Based on the results obtained from the experiment, the germination indexes (GI%) were calculated according to Equation (8) (Experimental Details Section 2.2.3) and are shown in Figure 10.

It is noteworthy that the biotoxicity of the solutions after the plasma irradiation was closer to the lowest toxicity reference value (100% GI).

4. Conclusions

Molecular modeling accurately predicted the degradation rates of the veterinary antibiotics OTC and LNC under non-thermal plasma irradiation, identifying their most susceptible degradation sites. Both antibiotics had similar ionization potentials and degradation curves and reached comparable final degradation percentages. Such findings highlight the potential of molecular modeling as a valuable tool for predicting the plasma degradation susceptibility of organic compounds.
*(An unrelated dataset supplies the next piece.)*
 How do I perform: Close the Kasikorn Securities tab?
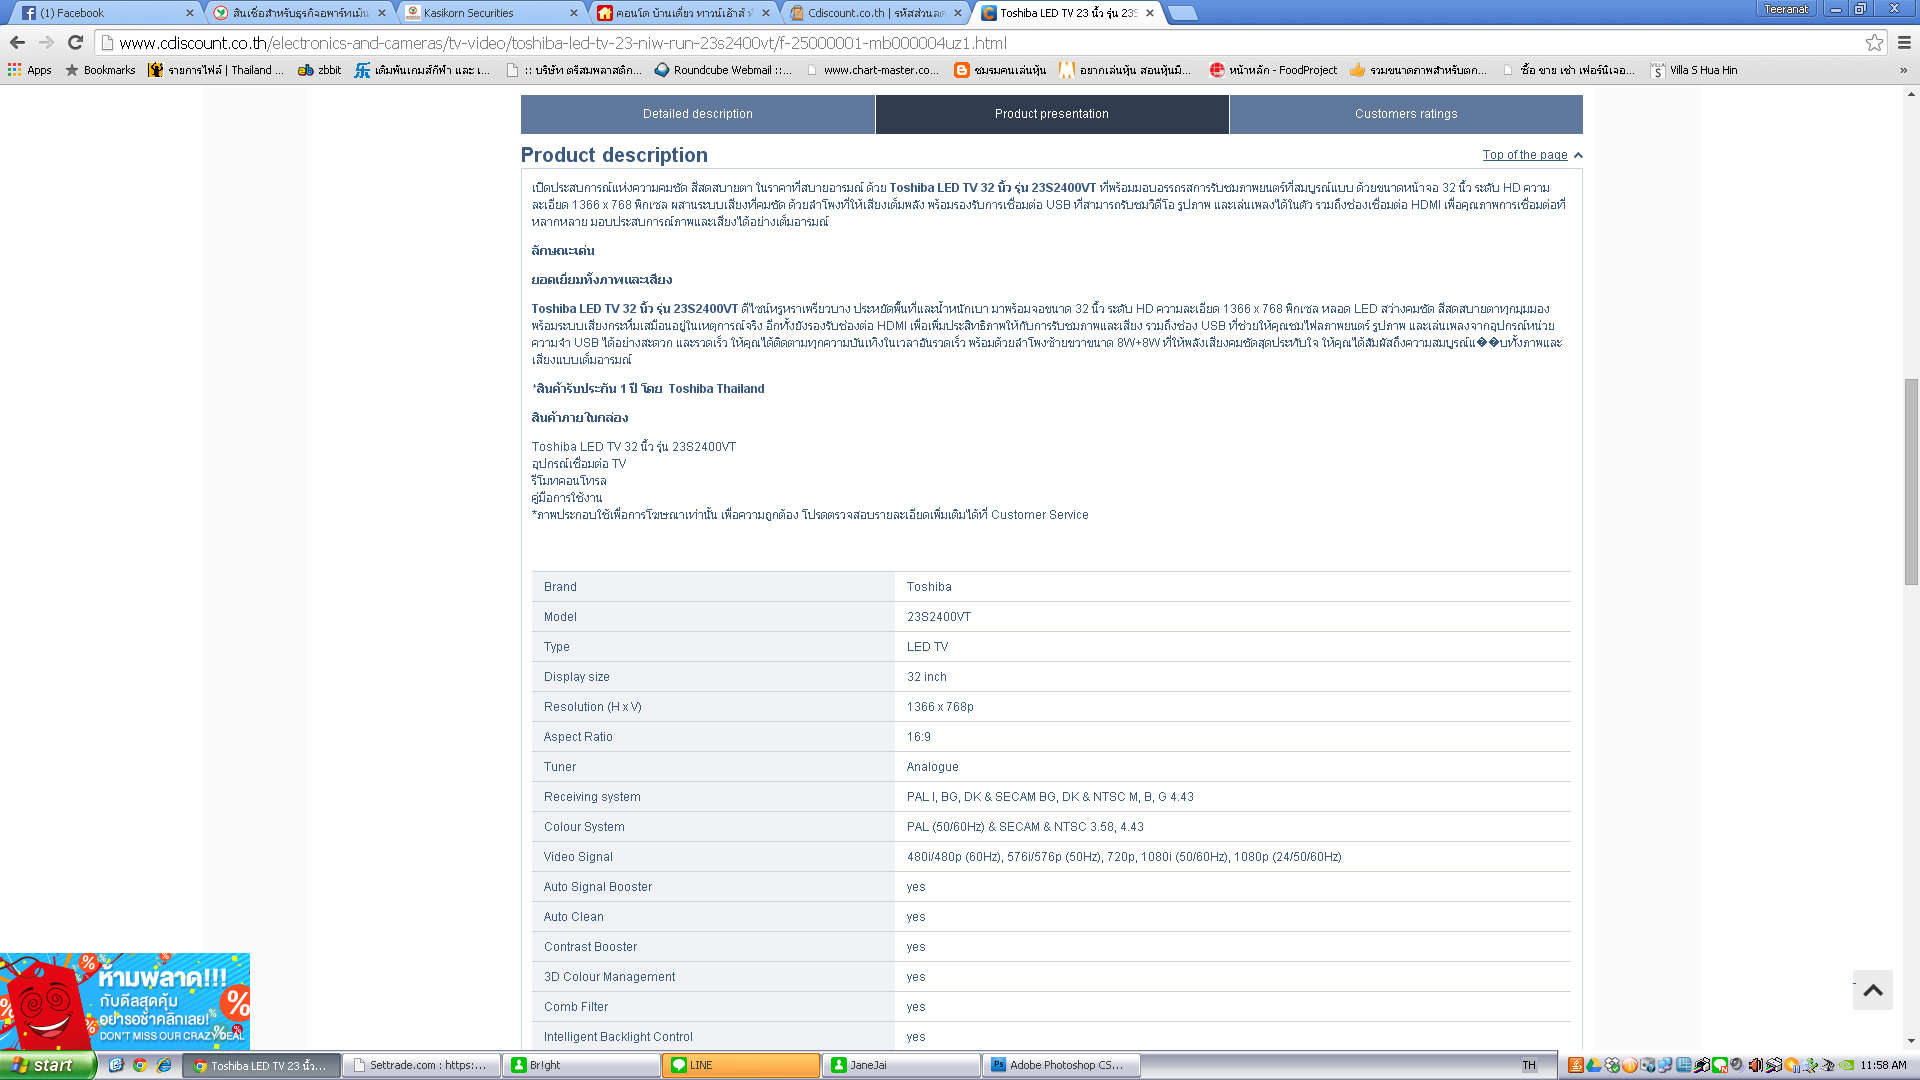click(x=574, y=13)
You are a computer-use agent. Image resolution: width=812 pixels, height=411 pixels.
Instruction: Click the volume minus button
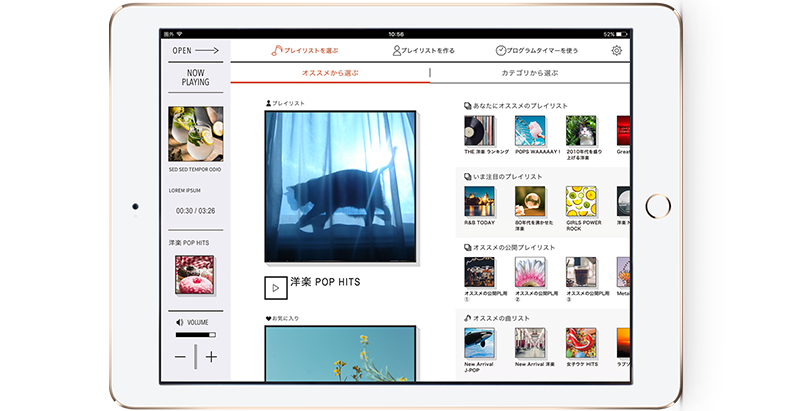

Regarding plasma irradiation, this simply designed reactor offered several advantages: (i) no need for inert gases, (ii) room temperature operation, (iii) easy scalability akin to a flowing water system, and (iv) low energy requirements. It provided promising results using an environmentally friendly technology that could be accurately predicted through molecular modeling.

The TOC results confirmed the greater stability of the tetracycline four-ring structure in oxytetracycline (OTC) compared to lincomycin (LNC). In addition, none of the solutions after plasma irradiation showed biotoxicity against Lactuca sativa.

Overall, the outcome of this work offers valuable insight into the remediation of organic compounds-polluted water using a comprehensive approach, including molecular modeling, plasma irradiation, and byproducts biotoxicity studies.